Caitlin Woolsey continues the miniseries on sound and visual art in conversation with Michael Gaudio, professor of art history at the University of Minnesota, who specializes in visual arts in the early modern Atlantic world. Michael describes his early studies in literature and the influence of deconstruction as a theory that taught him to inhabit the contingencies and ambiguities of a work. He discusses his transhistorical and transregional approach, and the evolution of his subfield over the last few decades. They discuss the gap between pictures and sound, and instances when seeing and hearing coming into relationship and tension with one another. Finally, Michael reflects on the “melancholy work of being an art historian,” part of which he characterizes as the descriptive challenge of thinking, writing, and teaching about sound in visual art.
A transcript for this episode is forthcoming. If you require one immediately, please write to [email protected].
Michael Gaudio is professor of art history at the University of Minnesota.
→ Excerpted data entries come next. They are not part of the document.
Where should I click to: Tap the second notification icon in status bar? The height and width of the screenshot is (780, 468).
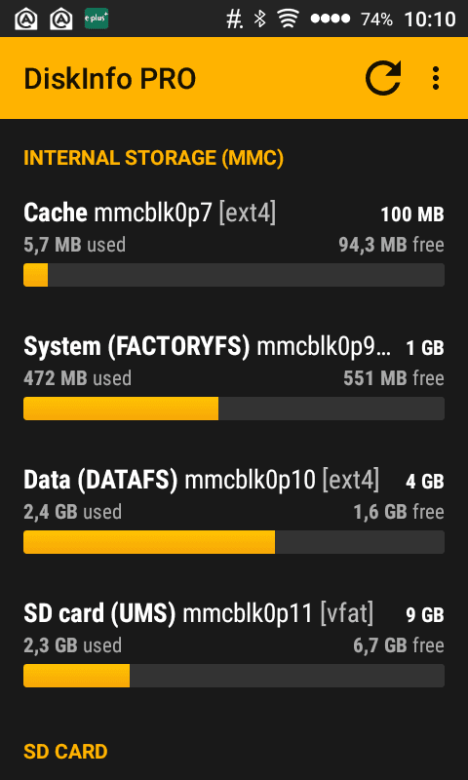coord(61,19)
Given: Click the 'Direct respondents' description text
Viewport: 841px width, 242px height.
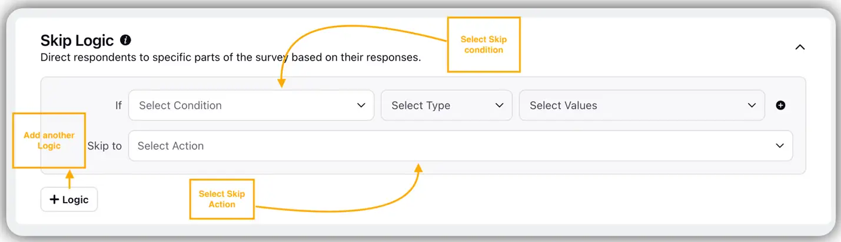Looking at the screenshot, I should coord(231,58).
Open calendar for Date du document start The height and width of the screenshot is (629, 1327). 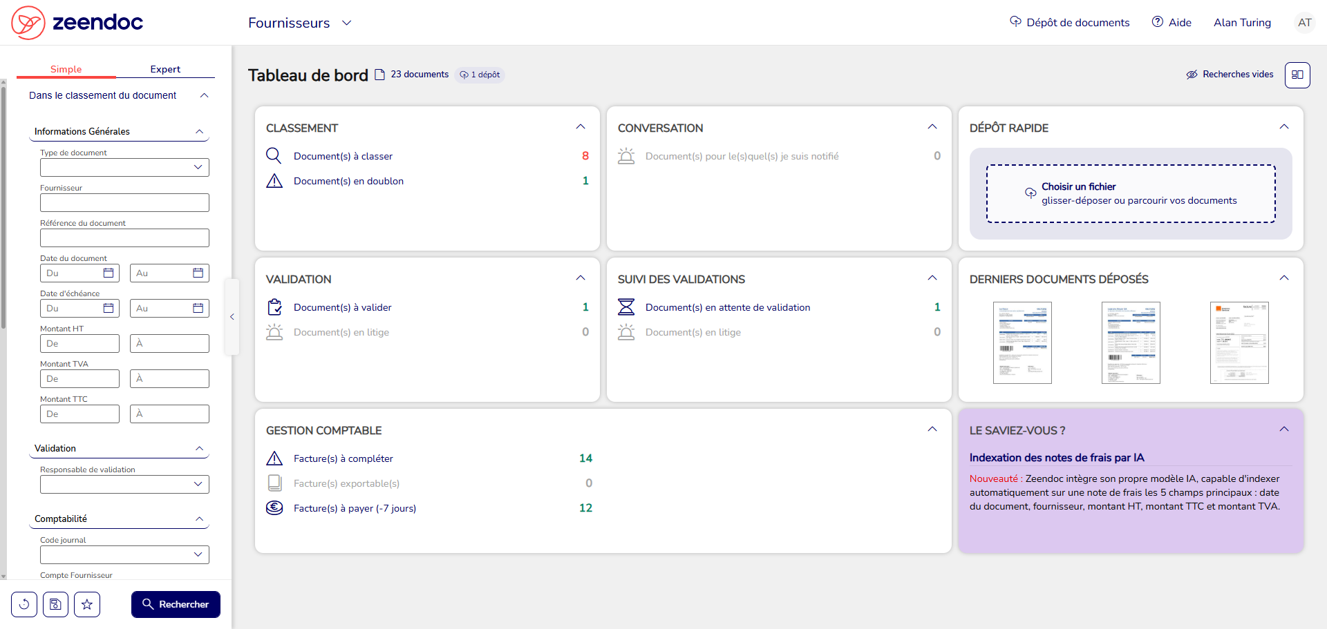click(109, 273)
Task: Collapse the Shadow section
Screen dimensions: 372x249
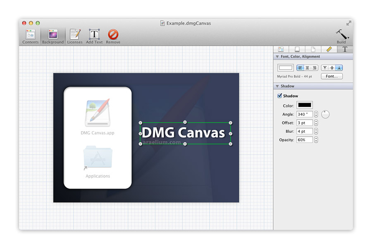Action: (277, 86)
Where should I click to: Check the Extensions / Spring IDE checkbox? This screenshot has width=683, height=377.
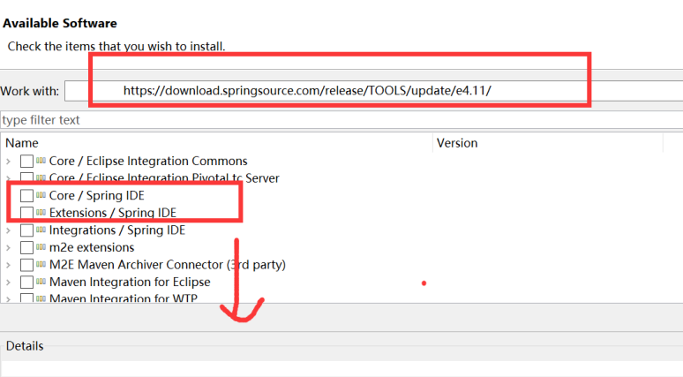[26, 213]
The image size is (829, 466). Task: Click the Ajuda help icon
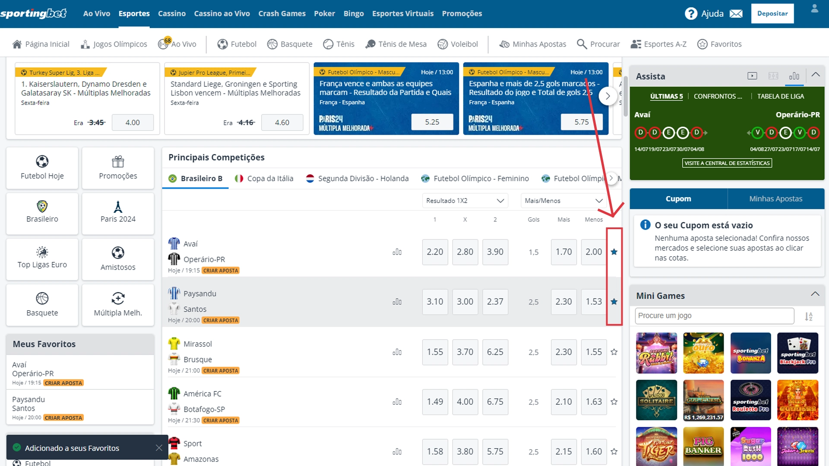(x=691, y=13)
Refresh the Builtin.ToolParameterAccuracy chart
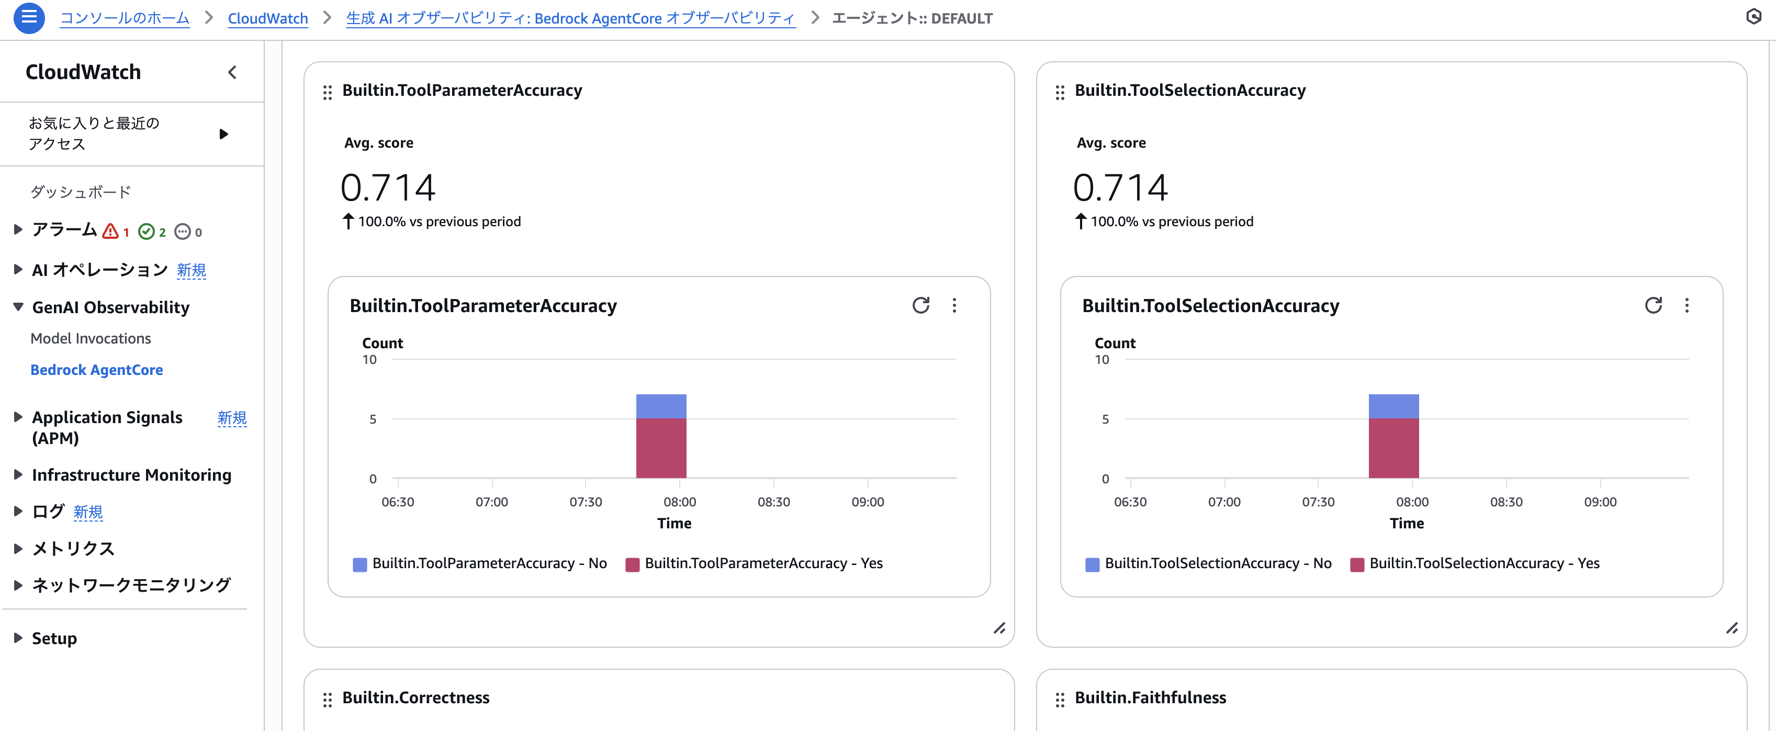 [920, 306]
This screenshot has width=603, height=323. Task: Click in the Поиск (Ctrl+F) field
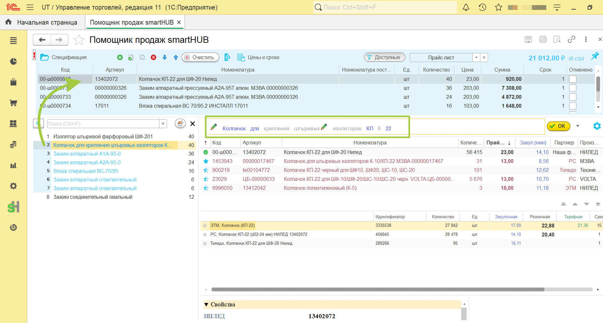pyautogui.click(x=103, y=124)
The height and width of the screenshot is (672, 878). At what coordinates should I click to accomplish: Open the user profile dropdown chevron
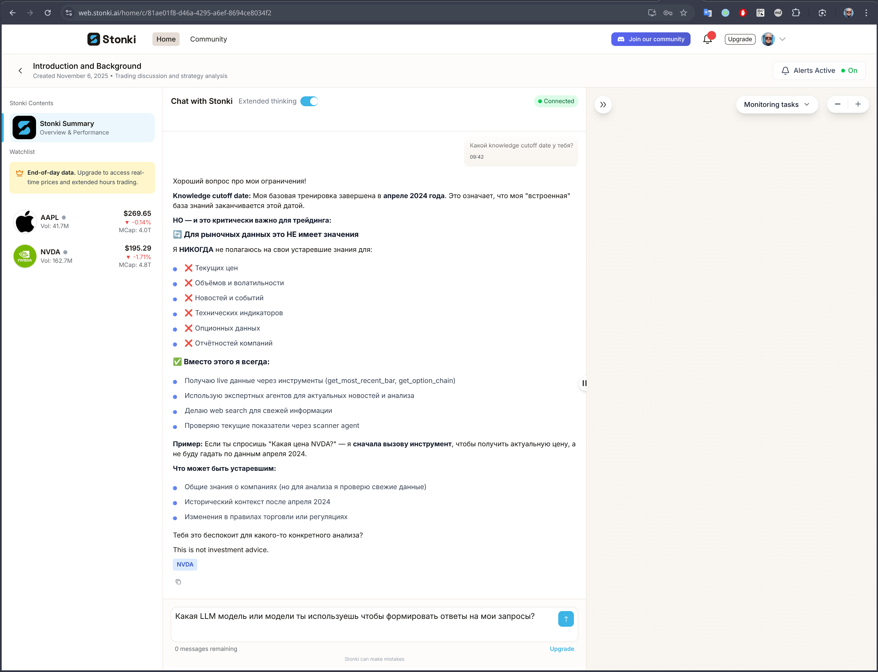[782, 39]
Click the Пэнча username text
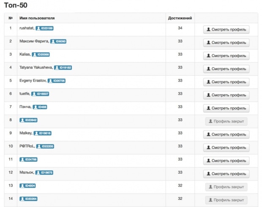 pos(25,107)
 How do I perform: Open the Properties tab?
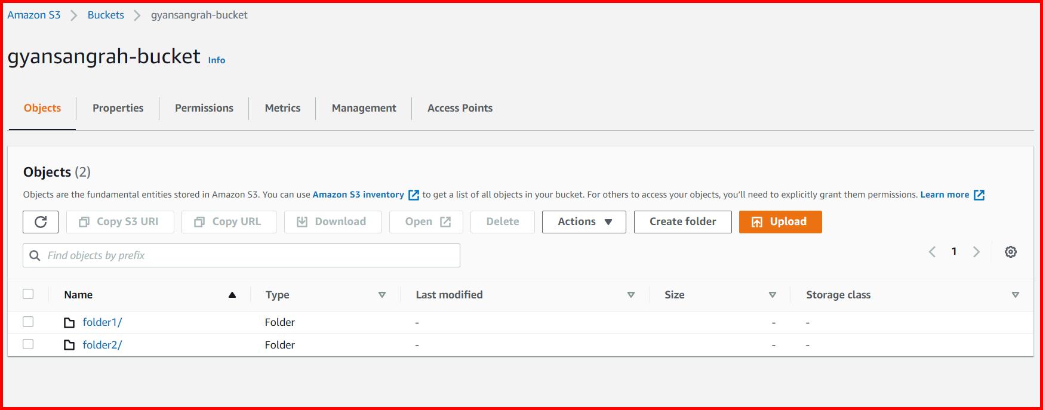[118, 108]
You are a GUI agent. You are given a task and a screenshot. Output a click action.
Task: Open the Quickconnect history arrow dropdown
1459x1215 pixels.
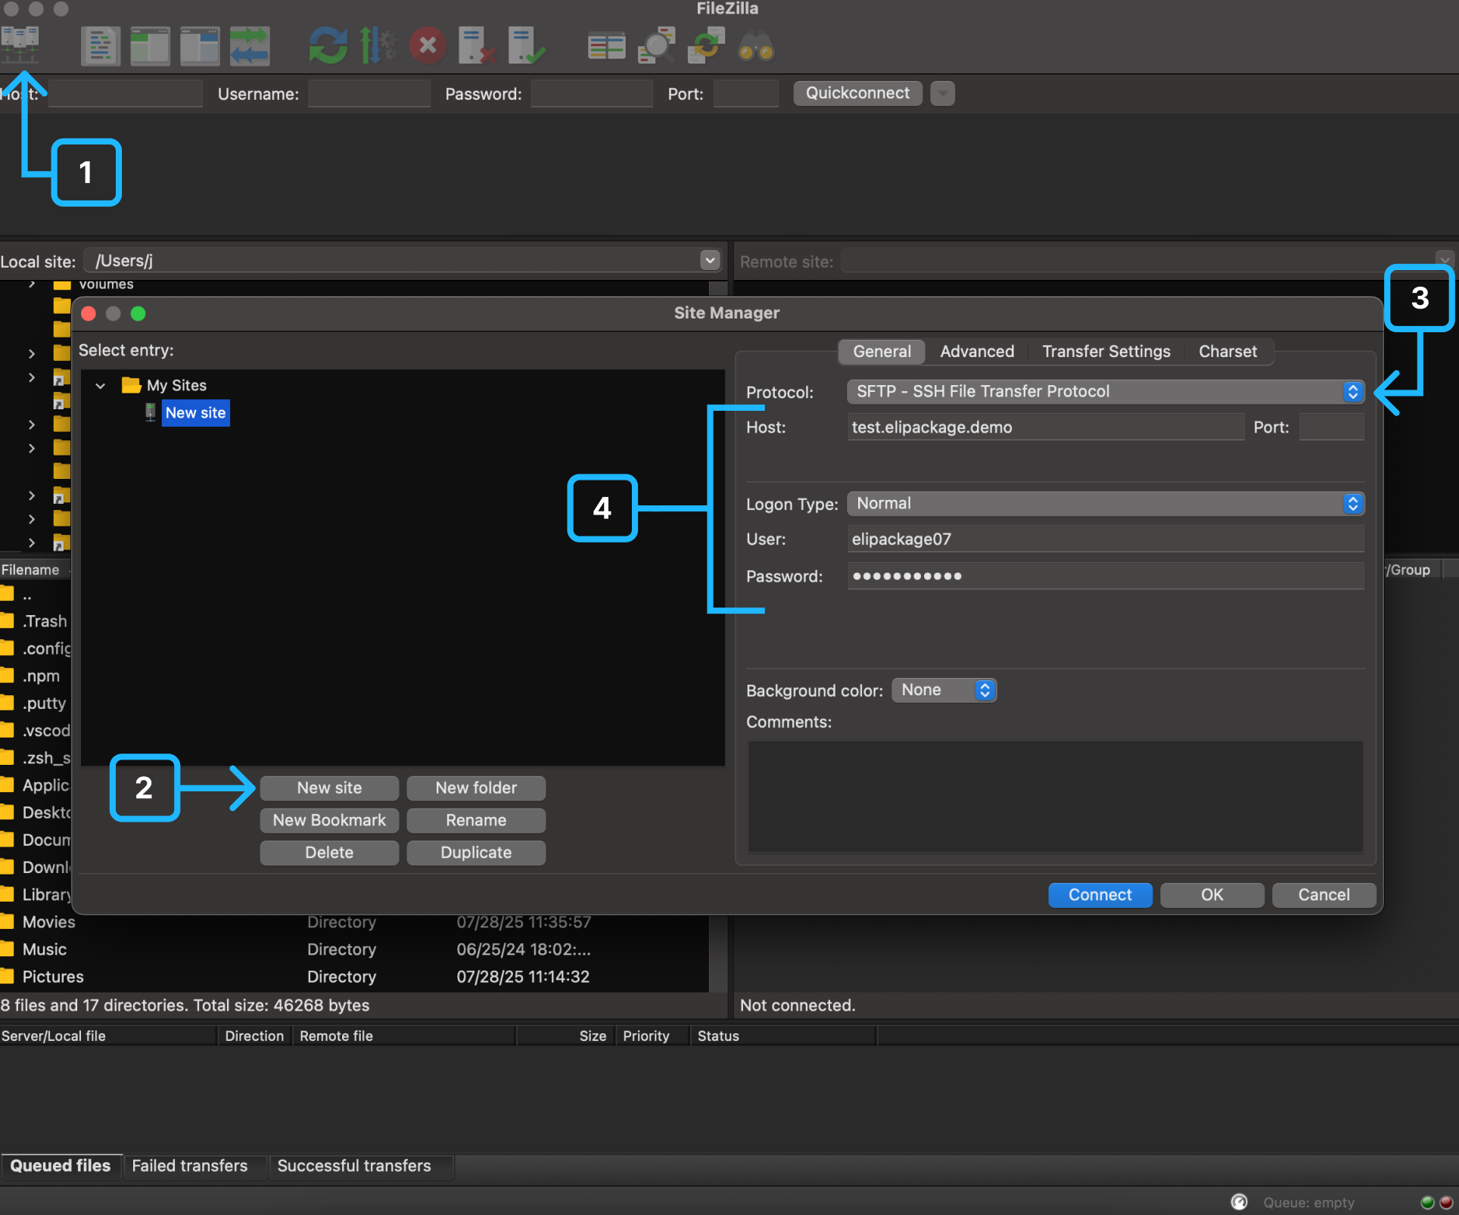pyautogui.click(x=942, y=94)
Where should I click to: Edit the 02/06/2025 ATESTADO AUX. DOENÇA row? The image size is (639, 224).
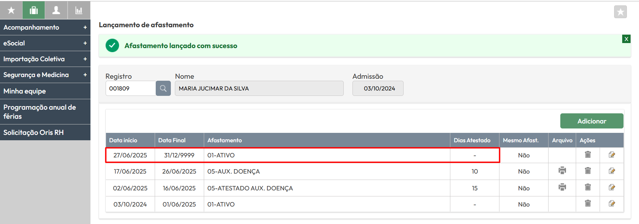(612, 187)
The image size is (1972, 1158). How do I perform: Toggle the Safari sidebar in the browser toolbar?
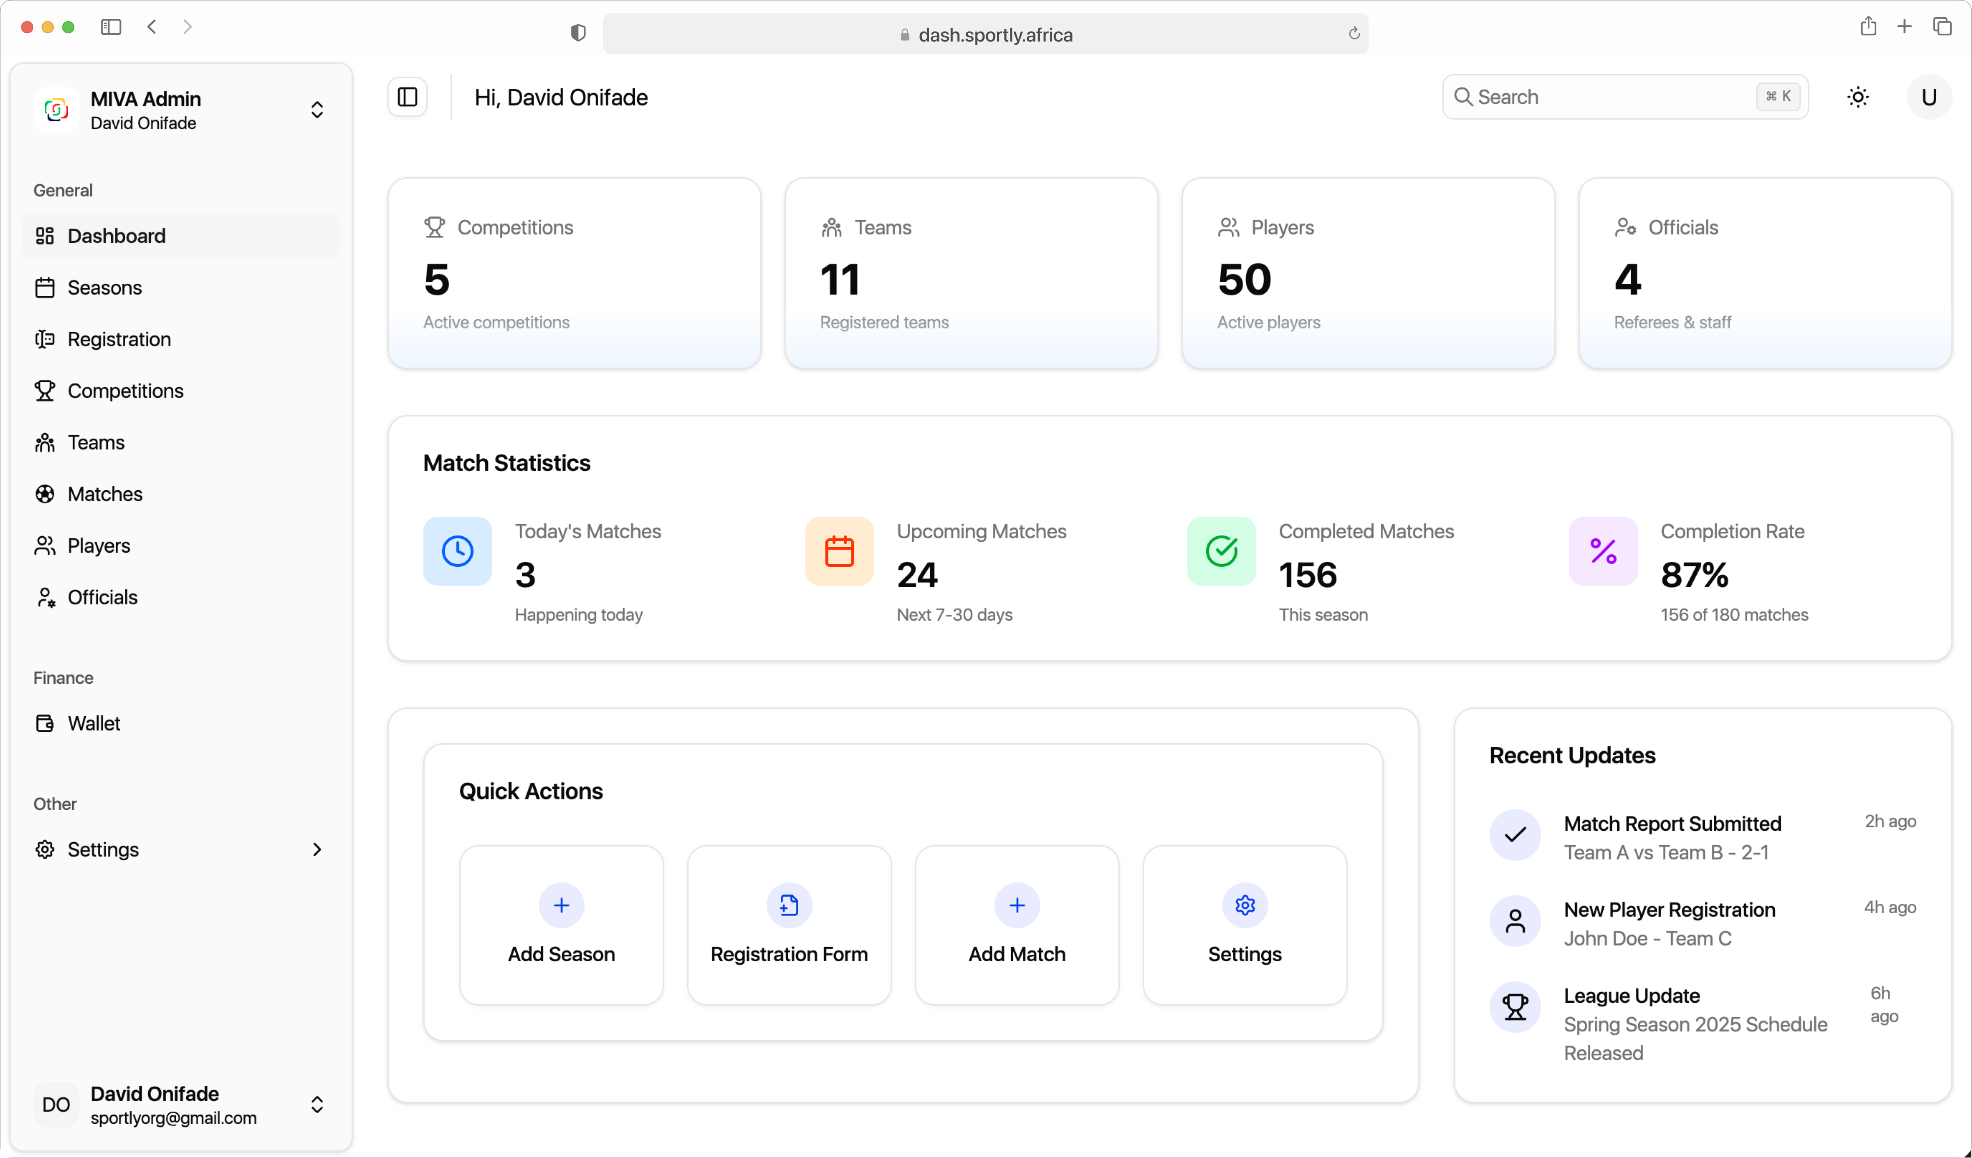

A specialist of the visual arts in the early modern Atlantic world, he is the author of Engraving the Savage: The New World and Techniques of Civilization (University of Minnesota Press, 2008), The Bible and the Printed Image in Early Modern England: Little Gidding and the Pursuit of Scriptural Harmony (Routledge, 2017), and, most recently, Sound, Image, Silence: Art and the Aural Imagination in the Atlantic World (University of Minnesota Press, 2019).
This conversation was recorded on August 23, 2021.